Task-Aware Morphology Optimization of Planar Manipulators via Reinforcement Learning
Arvind Kumar Mishra, Sohom Chakrabarty
TL;DR
This study uses Yoshikawa's manipulability to tackle morphology optimization for planar 2R manipulators with a reinforcement-learning (RL) framework. It first validates that RL (SAC, DDPG, PPO) can recover the analytic optimum for a centered circular task without access to the Jacobian, where the optimum is $L_1=L_2=\tfrac{R}{\sqrt{2}}$ and $\theta_2=90^\circ$, achieving $w_{\max}=\tfrac{R^2}{2}$. The framework is then extended to non-analytic tasks (ellipse and rectangle) by using the full morphology vector $(L_1,L_2,\theta_2)$, and a hybrid reward balances dexterity with geometric feasibility. Across all tasks, RL matches or surpasses grid-search and black-box baselines under the same evaluation budgets, with SAC offering stable convergence, DDPG yielding fast but more variable gains, and PPO being less sample-efficient. The results illustrate a scalable morphology-optimization approach that can adapt to changing workspaces and constraints, and point toward extensions to higher-DOF, dynamics, and multi-objective design in real hardware.
Abstract
In this work, Yoshikawa's manipulability index is used to investigate reinforcement learning (RL) as a framework for morphology optimization in planar robotic manipulators. A 2R manipulator tracking a circular end-effector path is first examined because this case has a known analytical optimum: equal link lengths and the second joint orthogonal to the first. This serves as a validation step to test whether RL can rediscover the optimum using reward feedback alone, without access to the manipulability expression or the Jacobian. Three RL algorithms (SAC, DDPG, and PPO) are compared with grid search and black-box optimizers, with morphology represented by a single action parameter phi that maps to the link lengths. All methods converge to the analytical solution, showing that numerical recovery of the optimum is possible without supplying analytical structure. Most morphology design tasks have no closed-form solutions, and grid or heuristic search becomes expensive as dimensionality increases.
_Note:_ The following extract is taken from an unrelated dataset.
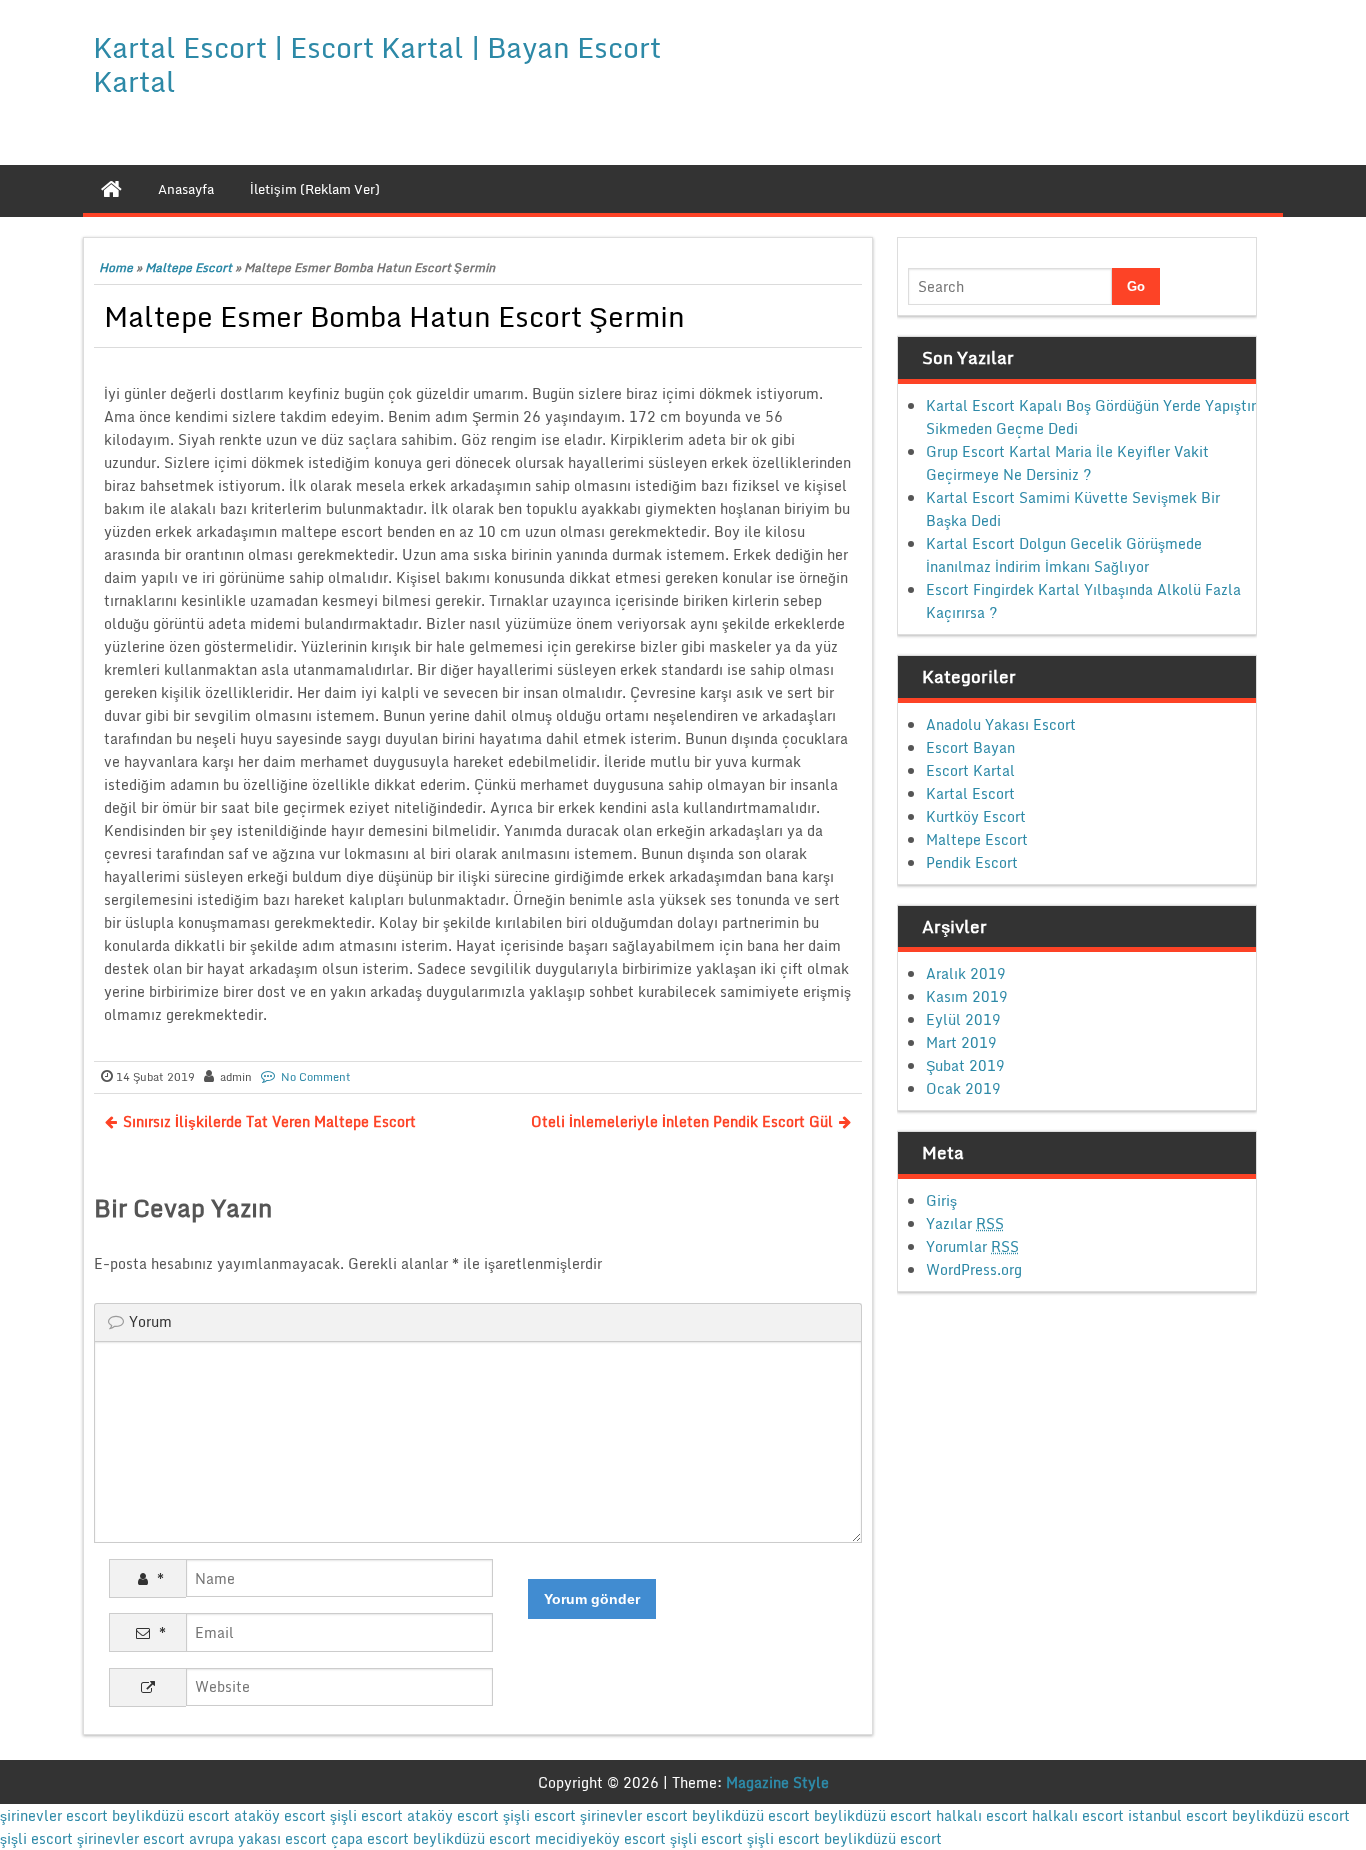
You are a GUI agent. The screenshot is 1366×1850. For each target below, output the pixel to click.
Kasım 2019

RL is therefore explored as a scalable alternative. The formulation used for the circular path is extended to elliptical and rectangular paths by expanding the action space to the full morphology vector (L1, L2, theta2). In these non-analytical settings, RL continues to converge reliably, whereas grid and black-box methods require far larger evaluation budgets. These results indicate that RL is effective for both recovering known optima and solving morphology optimization problems without analytical solutions.